There’s no denying that cycling is a great way to get around the city – it’s healthy, environmentally friendly, and affordable. Cycling traffic has risen almost every year since 2008 – and with more of us choosing to take to two wheels rather than reaching for the car keys, it is unsurprising that Leicester has seen a boom in its cycling culture too.
Bike Lounge Leicester is a social evening founded by local enthusiast David Weight. Focusing on various aspects of cycling, David has created an evening for cyclists in the city and beyond to meet, chat and to, in David’s words, “think about the journey” that cycling offers.
With many different socials and groups around the city encouraging group riding, there is no shortage of ways to get involved in cycling in Leicester. The idea of Bike Lounge is to bring to the city an inclusive event thats suitable for everyone. “There are a lot of cycle clubs, but I think quite a few you’re never quite sure if you’re ‘good enough’ at cycling to join in”, says David.
Bike Lounge, however, is an attempt to bring cycling to a wider audience. “It is about humanising cycling – cycling is a manual thing and something that most people can do”, says David, “It has been a few years now since the success of Bradley Wiggins and since then I think cycling has become more and more popular – especially in Leicester”.
“Bike Lounge isn’t aimed at one kind of cyclist”
The event itself is held at 96 Degrees Coffee, Braunstone Gate and pitches itself as something for everyone with an interest in cycling – no matter their ability, background or lifestyle. “I think the thing with cycling, here especially, is that there is no set way of being. You get a real variety of people, and the Bike Lounge isn’t aimed at one kind of cyclist”.
Each month a different speaker comes to Leicester to share their love of cycling to an audience who then get the chance to ask questions and discuss what they’ve heard. It’s friendly, informal, and speakers encompass a wide variety of cycling topics. “We started it in town originally, and I wanted to really develop the idea”, says David. “Guests come and talk about cycling from a health point of view, from a ride point of view, or from any angle really”.
“We had the guys from Julie’s Cycles come and talk about the history of the shop. They had loads of photographs of the old velodrome off Saffron Lane and it was really cool. I got a lot more interested in the idea of it being about the journey, people come and they talk about the rides they’ve been on.”

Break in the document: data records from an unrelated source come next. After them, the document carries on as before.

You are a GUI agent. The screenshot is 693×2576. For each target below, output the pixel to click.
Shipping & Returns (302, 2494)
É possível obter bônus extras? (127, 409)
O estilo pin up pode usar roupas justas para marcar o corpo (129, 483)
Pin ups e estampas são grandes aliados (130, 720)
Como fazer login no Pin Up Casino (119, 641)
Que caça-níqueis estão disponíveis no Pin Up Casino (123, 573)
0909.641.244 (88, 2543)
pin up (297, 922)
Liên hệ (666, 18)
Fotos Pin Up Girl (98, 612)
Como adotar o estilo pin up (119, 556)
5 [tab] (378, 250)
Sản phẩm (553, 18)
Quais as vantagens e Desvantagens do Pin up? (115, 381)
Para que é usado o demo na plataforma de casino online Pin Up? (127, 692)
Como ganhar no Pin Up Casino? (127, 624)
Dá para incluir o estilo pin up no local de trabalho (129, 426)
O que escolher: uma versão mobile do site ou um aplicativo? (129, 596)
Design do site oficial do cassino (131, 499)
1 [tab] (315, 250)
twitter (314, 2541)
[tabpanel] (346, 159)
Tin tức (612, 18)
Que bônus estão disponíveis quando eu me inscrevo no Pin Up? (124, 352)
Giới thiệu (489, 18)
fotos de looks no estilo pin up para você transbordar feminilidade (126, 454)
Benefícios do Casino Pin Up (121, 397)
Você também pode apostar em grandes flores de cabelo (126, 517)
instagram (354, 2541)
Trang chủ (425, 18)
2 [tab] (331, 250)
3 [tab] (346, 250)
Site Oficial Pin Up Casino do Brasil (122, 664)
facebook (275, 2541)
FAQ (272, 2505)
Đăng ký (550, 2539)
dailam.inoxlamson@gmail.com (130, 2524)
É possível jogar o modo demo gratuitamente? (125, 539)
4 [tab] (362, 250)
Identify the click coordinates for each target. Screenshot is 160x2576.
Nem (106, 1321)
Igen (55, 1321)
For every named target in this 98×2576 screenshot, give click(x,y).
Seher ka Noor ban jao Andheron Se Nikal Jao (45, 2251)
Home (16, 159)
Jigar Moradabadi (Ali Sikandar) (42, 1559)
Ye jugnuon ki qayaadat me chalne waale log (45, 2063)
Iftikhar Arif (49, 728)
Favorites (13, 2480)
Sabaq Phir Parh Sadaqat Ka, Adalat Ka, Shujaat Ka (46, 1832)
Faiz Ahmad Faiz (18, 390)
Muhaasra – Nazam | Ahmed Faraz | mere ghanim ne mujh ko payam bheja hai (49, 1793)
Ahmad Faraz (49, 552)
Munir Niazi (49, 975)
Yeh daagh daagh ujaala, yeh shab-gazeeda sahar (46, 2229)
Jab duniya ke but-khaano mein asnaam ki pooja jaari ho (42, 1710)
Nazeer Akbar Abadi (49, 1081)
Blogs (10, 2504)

David has also drawn on influences from elsewhere to develop the event. “About three or four years ago I was working with some friends in Birmingham and they were making a film called Bicycle, they asked me to get involved doing the design work for it. We were talking and said it would be interesting to look at different aspects of cycling. We said, ‘what about doing an evening where people can get together who are cyclists? And it’s open to everyone.’ As we worked on the film, we started putting Bike Lounge on in Birmingham. We’d have different stuff each month and because we were making the film, we were able to get some guests who were in the film to come and speak. For example, Gary Fisher who invented the mountain bike. After a while I just thought, it would be really nice to do something like this in Leicester, too.”
Another big influence has been a magazine from Bristol called Bone Shaker. This independently published magazine is made by a group of people who are part of the Bristol Bike Project. “Bone Shaker epitomises what interests me about cycling”, says David, “There are loads of cycling magazines but they’re crammed full of advertising and editorials. This is about the story.”
“A high point of doing Bike Lounge for me was getting Mike, the editor of Bone Shaker to come up and talk recently about cycling. He really blew everybody away. We’ve also had Jack MacDonald who works for Bone Shaker, who came and talked about cycling and philosophy.”
Whatever your connection with cycling, Bike Lounge is for you. Cycling is something that unites people from all different backgrounds, in the same way that our city as a whole does. David remembers how, in the Hare and Hounds pub in Birmingham a group of elderly ladies used to come in wearing high-vis and they’d sit at a table together and have a drink. “I asked them once how they knew each other and they lived close to each other and decided to get together once a month for a cycle and a drink”, says David.